Straddling the country, folk and rockabilly idioms, Johnny Cash has crafted more than 400 plainspoken story-songs that describe and address the lives of coal miners, sharecroppers, Native Americans, prisoners, cowboys, renegades and family men. Cash came by his common touch honestly, having been born in Kingsland, Arkansas, during the Great Depression on February 26, 1932. At age three, he moved with his family to Dyess, Arkansas, where he worked the cotton fields. Cash’s roaming days included laboring at an auto plant in Michigan, serving in the Air Force in Germany and working as an appliance salesman in Memphis.
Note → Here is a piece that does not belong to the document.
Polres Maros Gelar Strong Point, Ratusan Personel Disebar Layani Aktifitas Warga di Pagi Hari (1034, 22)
Cash became a full-time musician after his two-sided hit—“So Doggone Lonesome"/"Folsom Prison Blues”—shot to Number Four on the Billboard country chart in 1956. From Sun, he jumped to Columbia Records in 1958, where he recorded such favorites as “Ring of Fire,” “Understand Your Man,” “Don’t Take Your Guns to Town” and “Tennessee Flat-Top Box.” But Cash never forgot his roots, nor did he leave hard times behind. A prototype for the black-clad rebel rocker, Cash cultivated a serious drug problem in the Sixties, which ended when he met his second wife, June Carter, whom he married in 1968.
Some of Cash’s best work includes live albums recorded, quite literally, for captive audiences at Folsom and San Quentin prisons. Johnny Cash at San Quentin included the 1969 hit “A Boy Named Sue,” which went to Number Two. In 1969, Cash cut a duet with Bob Dylan for the latter’s Nashville Skyline, and Dylan returned the favor by appearing on The Johnny Cash Show, a successful TV variety hour that premiered in 1969. All the while, the rugged simplicity and uncut honesty of Cash’s approach was steadily seeping into rock and roll by way of the burgeoning country-rock scene.